Corning Incorporated (NYSE: GLW) and Oerlikon Solar (SIX: OERL) announced today that they have achieved a record-breaking 11.9 percent stabilized conversion efficiency in a silicon-tandem, research-size photovoltaic cell. Results were confirmed by the United States National Renewable Energy Laboratory (NREL).
Based on the unique combination of Oerlikon Solar's world leading Micromorph technology and Corning's thin specialty glass, the resulting solar cell's energy conversion efficiency exceeds the current 11.7 percent industry record, set in 2004, and was achieved without the use of antireflective coating.
Increasing conversion efficiency, or the rate at which sunlight energy is converted into electric current, is a key industry challenge. This milestone for Micromorph tandem technology is particularly significant in the advancement of thin-film photovoltaics, a rapidly progressing segment of the fast-growing solar energy industry.
The newly developed photovoltaics research cell combines the advanced light-trapping capabilities of Corning's specialty glass and Oerlikon Solar's proprietary Micromorph technology, utilizing a zinc oxide low-pressure chemical vapor deposition (LPCVD) front contact.
"The 11.9 percent efficiency achievement is an important step forward in thin-film innovation for our customers," said
Dr. Jurg Henz, chief executive officer, Oerlikon Solar. "We look forward to continued work with Corning on a roadmap to advance this technology to cell efficiencies of 12 percent and beyond."

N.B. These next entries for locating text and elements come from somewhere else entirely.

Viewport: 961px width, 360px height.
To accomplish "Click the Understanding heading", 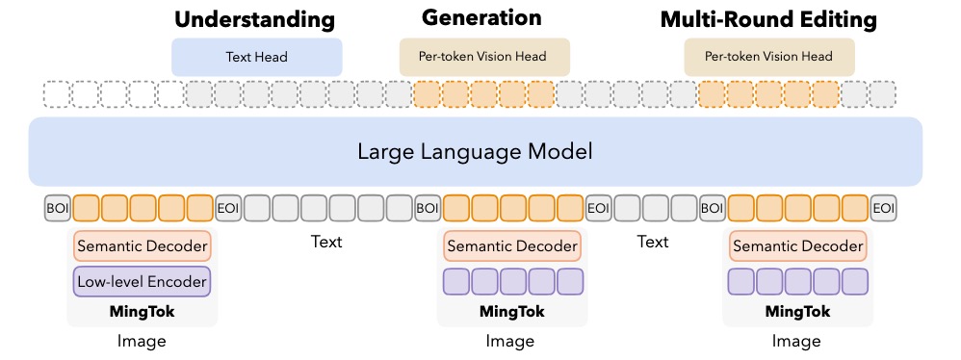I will [x=254, y=19].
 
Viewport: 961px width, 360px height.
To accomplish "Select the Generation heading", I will [x=481, y=17].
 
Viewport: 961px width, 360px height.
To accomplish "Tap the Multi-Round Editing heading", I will [x=768, y=19].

"We are thrilled with the milestone reached through this very strong collaboration between Oerlikon Solar and Corning," noted Dr. Gary Calabrese, vice-president, Science and Technology and director, Corning Photovoltaic Glass Technologies. "More importantly, we are strongly encouraged by the great opportunities that these advancements make possible for the photovoltaics industry as the combined efforts of these two companies move forward to achieve even higher efficiencies with silicon tandem."